Vejamos a primeira, que é muito comum em nosso pais e desde tempos bem recuados quando, numa cidade do interior, dois partidos dividem as ambições de assumir a liderança política local. Inúmeros são os desdobramentos que de ordinário surgem em meio às refregas: as famílias da situação e as da oposição se tornam inimigas, por vezes chegam às vias de fato, por vezes cometem desatinos entre si e até ao extremo de cometer atos in desejáveis, como crimes.
No campo amoroso, membros das famílias não podem namorar outros cujos pais lhe são desafetos políticos. Daí pode ressurgir, em alguns casos, tragédia do tipo Romeu e Julieta, de William Shakespeare (1564-1616).
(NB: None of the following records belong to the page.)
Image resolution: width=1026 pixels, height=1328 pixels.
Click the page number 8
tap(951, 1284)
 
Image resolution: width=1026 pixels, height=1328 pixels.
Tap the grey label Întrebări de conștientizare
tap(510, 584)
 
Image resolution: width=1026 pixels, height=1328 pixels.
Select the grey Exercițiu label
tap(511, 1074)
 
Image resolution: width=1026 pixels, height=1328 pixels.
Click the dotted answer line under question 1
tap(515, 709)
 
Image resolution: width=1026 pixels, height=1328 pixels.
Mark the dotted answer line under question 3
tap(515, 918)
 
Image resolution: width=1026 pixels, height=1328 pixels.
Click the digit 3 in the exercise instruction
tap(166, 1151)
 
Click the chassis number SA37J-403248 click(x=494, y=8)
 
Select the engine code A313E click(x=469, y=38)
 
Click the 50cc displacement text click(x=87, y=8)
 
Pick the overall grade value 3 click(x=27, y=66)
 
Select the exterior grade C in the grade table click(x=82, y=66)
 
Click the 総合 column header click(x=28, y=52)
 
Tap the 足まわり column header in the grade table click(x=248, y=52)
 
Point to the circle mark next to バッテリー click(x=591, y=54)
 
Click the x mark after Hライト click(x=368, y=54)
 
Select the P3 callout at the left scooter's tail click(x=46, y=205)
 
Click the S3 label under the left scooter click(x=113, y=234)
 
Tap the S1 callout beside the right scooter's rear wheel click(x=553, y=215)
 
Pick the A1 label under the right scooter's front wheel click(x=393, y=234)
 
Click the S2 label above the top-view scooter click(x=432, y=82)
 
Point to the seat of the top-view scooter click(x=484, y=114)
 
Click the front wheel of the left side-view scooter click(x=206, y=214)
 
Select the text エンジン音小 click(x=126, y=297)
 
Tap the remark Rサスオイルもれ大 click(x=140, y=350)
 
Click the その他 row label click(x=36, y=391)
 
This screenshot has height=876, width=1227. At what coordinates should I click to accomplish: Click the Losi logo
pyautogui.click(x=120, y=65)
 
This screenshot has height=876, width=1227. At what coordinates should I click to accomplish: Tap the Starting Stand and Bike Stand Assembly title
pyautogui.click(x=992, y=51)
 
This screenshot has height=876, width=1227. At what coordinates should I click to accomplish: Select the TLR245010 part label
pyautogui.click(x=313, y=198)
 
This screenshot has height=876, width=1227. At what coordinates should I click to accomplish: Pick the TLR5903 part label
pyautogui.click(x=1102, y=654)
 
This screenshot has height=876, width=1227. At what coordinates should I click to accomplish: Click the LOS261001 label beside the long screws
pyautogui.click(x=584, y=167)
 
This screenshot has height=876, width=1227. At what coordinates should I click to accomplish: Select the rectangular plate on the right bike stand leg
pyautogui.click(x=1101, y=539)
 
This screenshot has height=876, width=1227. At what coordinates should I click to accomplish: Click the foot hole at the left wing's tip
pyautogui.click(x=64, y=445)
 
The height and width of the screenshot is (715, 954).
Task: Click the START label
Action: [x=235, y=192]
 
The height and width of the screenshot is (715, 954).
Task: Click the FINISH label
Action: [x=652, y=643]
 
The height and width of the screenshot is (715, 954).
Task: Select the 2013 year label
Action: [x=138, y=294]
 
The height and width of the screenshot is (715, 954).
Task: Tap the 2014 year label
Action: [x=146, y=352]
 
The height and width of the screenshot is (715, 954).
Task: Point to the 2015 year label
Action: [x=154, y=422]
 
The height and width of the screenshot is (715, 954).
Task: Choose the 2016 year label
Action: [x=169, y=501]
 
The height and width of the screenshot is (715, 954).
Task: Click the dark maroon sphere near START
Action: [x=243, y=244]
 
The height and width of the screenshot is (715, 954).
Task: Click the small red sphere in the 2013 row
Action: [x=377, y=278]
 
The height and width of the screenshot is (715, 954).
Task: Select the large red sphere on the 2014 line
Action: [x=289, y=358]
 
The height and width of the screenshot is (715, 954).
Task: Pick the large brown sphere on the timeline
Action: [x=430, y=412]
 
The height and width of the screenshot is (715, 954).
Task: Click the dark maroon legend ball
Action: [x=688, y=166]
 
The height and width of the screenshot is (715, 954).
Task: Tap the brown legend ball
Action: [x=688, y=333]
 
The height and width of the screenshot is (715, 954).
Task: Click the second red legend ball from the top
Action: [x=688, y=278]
Nos anos 1920, 1930, 1940 1950, só para dar um recorte no tempo, eram comuns familiares se tornarem inimigas quando seus membros escolhiam seguir a carreira política e se candidatavam a cargos eletivos, prefeitos, deputados, vereadores. A política no interior desse mesmo país, pelo menos antigamente, assim me contava meu pai, começava a ser assunto mesmo entre crianças, de adolescente, os quais discutiam suas posições, naturalmente influenciados pelos adultos.
Para espíritos muito inclinados à política militante, não necessariamente aquela voltada para exercer mandatos, e meu pai era um exemplo disso, o fato era bem observado pelos adultos.
Uma tia-avó materna, a Aurora Cunha e Silva, há muito falecida, a quem chamávamos carinhosamente de tia Lolosa, professora primária muito respeitada na época em que lecionou em Amarante, PI, e em Teresina, certa feita me fez um comentário: “Não sei, Francisco, como você não é chegado à política, seu pai foi, desde bem jovem, tão interessado por política, e você não me parece gostar da discussão política”
Razão tinha ela, pois meu pai foi tão um jornalista visceralmente político a vida inteira. Olhei para ela e apenas lhe sorri, sem lhe dar uma resposta nem lhe apresentar argumento algum.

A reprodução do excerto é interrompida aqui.